Monday, February 9, 2009

Not Enough

Paul Krugman is not happy. He argues that the compromise stimulus package isn’t enough to do what needs to be done, and the president wussed out.

Even if the original Obama plan — around $800 billion in stimulus, with a substantial fraction of that total given over to ineffective tax cuts — had been enacted, it wouldn’t have been enough to fill the looming hole in the U.S. economy, which the Congressional Budget Office estimates will amount to $2.9 trillion over the next three years.

Yet the centrists did their best to make the plan weaker and worse.


But how did this happen? I blame President Obama’s belief that he can transcend the partisan divide — a belief that warped his economic strategy.

After all, many people expected Mr. Obama to come out with a really strong stimulus plan, reflecting both the economy’s dire straits and his own electoral mandate.

Instead, however, he offered a plan that was clearly both too small and too heavily reliant on tax cuts. Why? Because he wanted the plan to have broad bipartisan support, and believed that it would. Not long ago administration strategists were talking about getting 80 or more votes in the Senate.

Mr. Obama’s postpartisan yearnings may also explain why he didn’t do something crucially important: speak forcefully about how government spending can help support the economy. Instead, he let conservatives define the debate, waiting until late last week before finally saying what needed to be said — that increasing spending is the whole point of the plan.

I would not presume to argue with Dr. Krugman on economic theory, but I think he’s being a tad short-sighted on politics. With any luck and good planning, this stimulus package is just the first step, and once it is passed, there will be a foundation for more that could fill the gaps. Unlike Dr. Krugman, I don’t think this was the last best hope. I think it was just the first shot.

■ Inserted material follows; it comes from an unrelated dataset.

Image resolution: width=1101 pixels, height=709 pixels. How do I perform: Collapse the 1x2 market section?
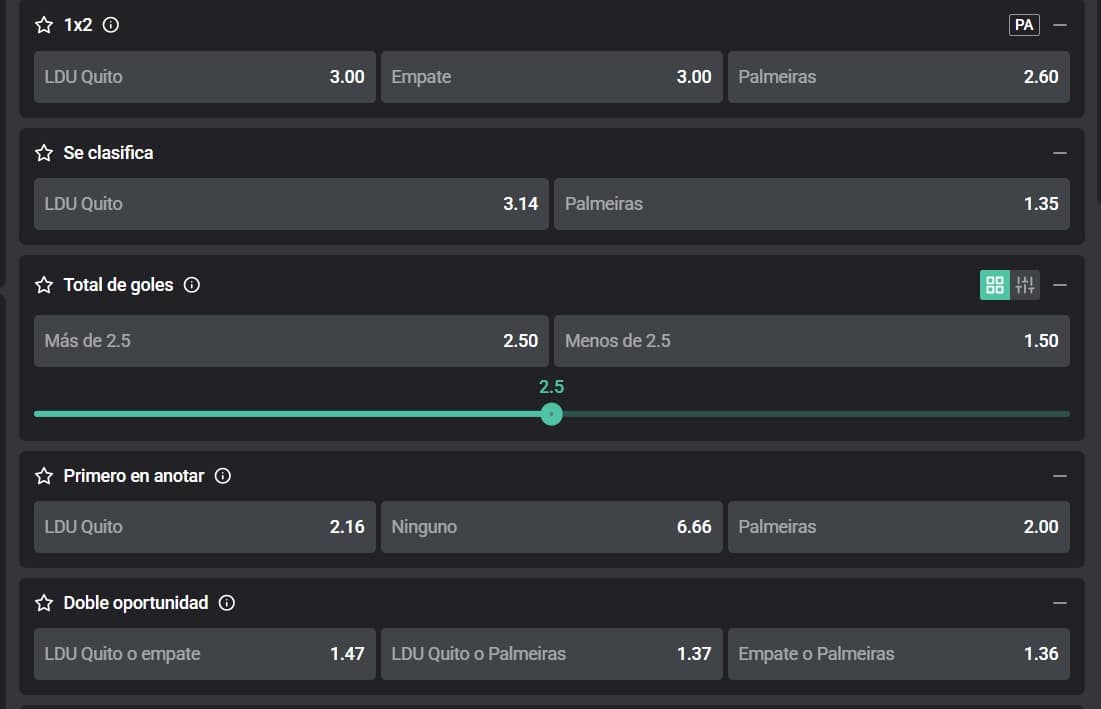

And the next time, the approach doesn’t have to be so showily “bipartisan.” The president can now say with a great deal of credibility that he made every effort to work with the Republicans and they behaved like cranky children. So the next time he’ll drop the kid gloves and go ahead without them: “Hey, I tried, and all they did was throw a fit. The hell with them.” After all, there comes a point when reason and common sense just don’t work.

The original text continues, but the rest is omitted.